§ WHAT NEEDS TO BE DONE: Skip the pictures. Repeat everything else in the records word for word.

§ DATASET EXCERPTS:

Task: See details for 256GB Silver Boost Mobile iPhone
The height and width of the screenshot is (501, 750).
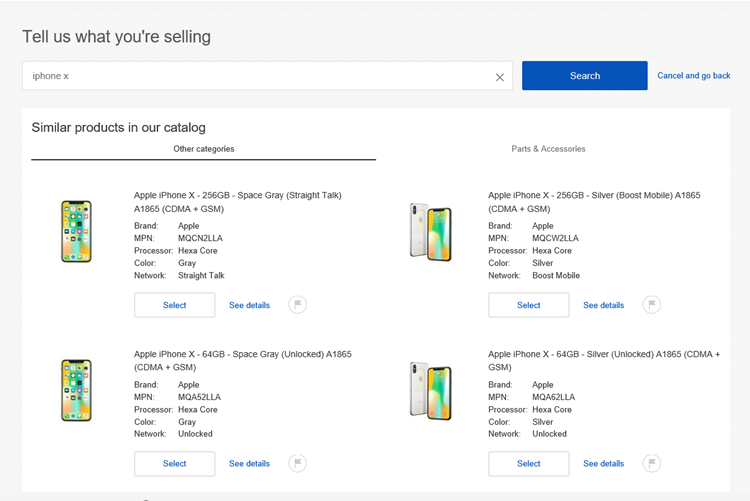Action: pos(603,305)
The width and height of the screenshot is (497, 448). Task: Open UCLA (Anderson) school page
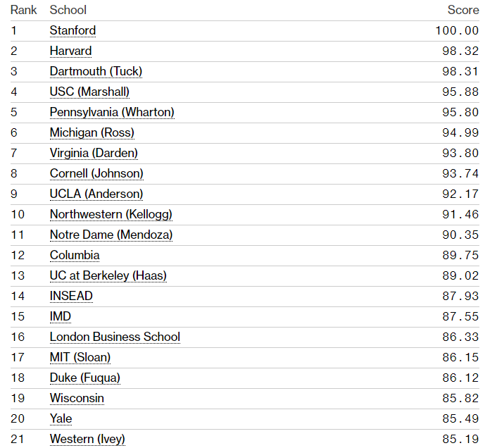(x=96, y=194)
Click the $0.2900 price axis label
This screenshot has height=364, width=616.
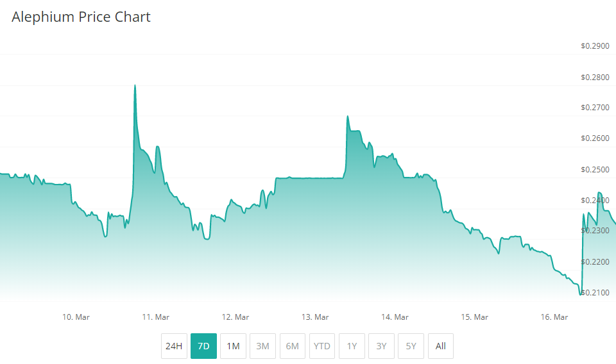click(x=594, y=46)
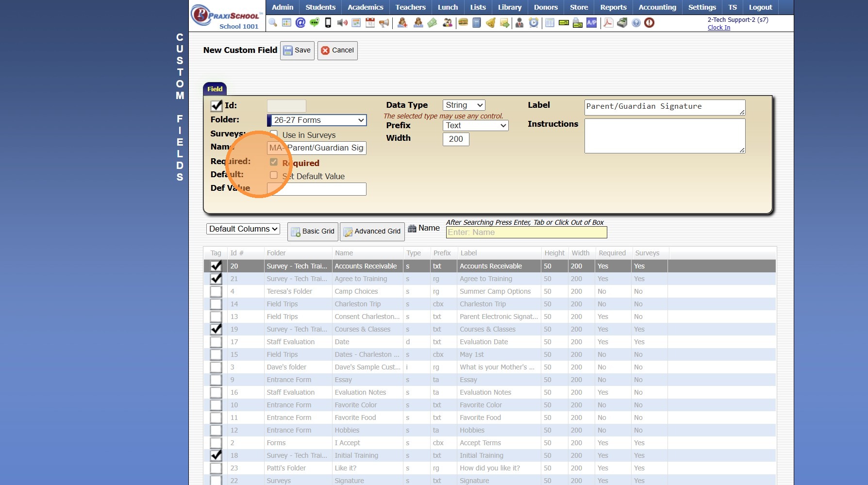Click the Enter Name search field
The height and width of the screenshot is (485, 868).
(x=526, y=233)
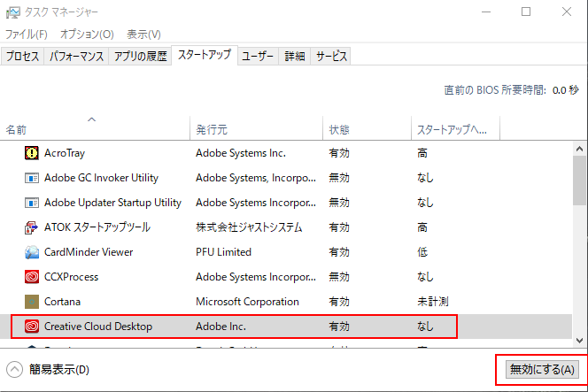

§ RESPONSE TO THIS TASK:
Task: See details for 256GB Silver Boost Mobile iPhone
The height and width of the screenshot is (501, 750).
Action: pos(603,305)
The width and height of the screenshot is (497, 448). Task: Open UCLA (Anderson) school page
(x=96, y=194)
Click the $0.2900 price axis label
This screenshot has height=364, width=616.
click(x=594, y=46)
Click the Enter Name search field
The height and width of the screenshot is (485, 868).
(x=526, y=233)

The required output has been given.